Transfection and Homologous Recombination Involving Single-Stranded DNA Substrates in Mammalian Cells and Nuclear Extracts

We have examined the ability of single-stranded DNA to participate in homologous recombination reactions in mammalian cells and nuclear extracts derived from them. We have inserted a fragment of the neo gene into the single-stranded DNA phage vector M13 mp11. The neo fragment was derived from a deletion derivative of the prokaryotic-eukaryotic shuttle vector pSV2neo. The resulting single-stranded DNA was mixed with a double-stranded deletion derivative of pSV2neo and tested for recombination in human cells, monkey cells, and nuclear extracts obtained from human cells. We were able to obtain recombinant molecules containing wild-type neo genes in all three systems. Examination of the products of recombination indicated that they resulted from correction of the deletion in the double-stranded DNA substrate.
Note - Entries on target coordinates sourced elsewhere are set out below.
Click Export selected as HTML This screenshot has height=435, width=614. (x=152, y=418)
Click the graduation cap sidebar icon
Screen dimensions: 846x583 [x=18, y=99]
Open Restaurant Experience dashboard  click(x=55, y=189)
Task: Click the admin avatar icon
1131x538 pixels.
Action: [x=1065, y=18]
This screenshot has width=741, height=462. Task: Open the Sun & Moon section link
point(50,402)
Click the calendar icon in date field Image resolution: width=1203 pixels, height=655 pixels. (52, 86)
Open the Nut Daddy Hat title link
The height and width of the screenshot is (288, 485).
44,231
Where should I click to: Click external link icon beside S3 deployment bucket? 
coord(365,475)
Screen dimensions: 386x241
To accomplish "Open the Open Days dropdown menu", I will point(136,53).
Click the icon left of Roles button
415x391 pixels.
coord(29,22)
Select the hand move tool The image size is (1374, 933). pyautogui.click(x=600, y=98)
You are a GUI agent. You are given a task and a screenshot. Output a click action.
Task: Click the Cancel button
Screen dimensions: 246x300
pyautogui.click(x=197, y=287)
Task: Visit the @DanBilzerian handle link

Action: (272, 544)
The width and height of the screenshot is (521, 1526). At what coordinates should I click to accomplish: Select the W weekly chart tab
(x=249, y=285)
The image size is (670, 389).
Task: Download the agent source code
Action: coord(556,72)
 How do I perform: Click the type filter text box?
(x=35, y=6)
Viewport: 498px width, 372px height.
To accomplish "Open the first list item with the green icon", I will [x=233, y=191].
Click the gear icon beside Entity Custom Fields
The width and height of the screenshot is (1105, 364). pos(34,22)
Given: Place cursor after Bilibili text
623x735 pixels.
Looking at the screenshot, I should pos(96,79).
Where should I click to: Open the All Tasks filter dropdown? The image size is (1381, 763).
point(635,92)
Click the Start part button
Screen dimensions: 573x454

We were unable to detect any extensive conversion of single-stranded DNA into its double-stranded counterpart before it participated in the recombination reaction. We have also tested the ability of single-stranded DNA to yield transfectants. When a single-stranded DNA derivative of the herpes simplex virus thymidine kinase (TK) gene was introduced into mouse L-M(TK-) cells, we were able to obtain TK+ colonies. From these results, we conclude that single-stranded DNA can participate in transfection as well as homologous recombination reactions in mammalian cells.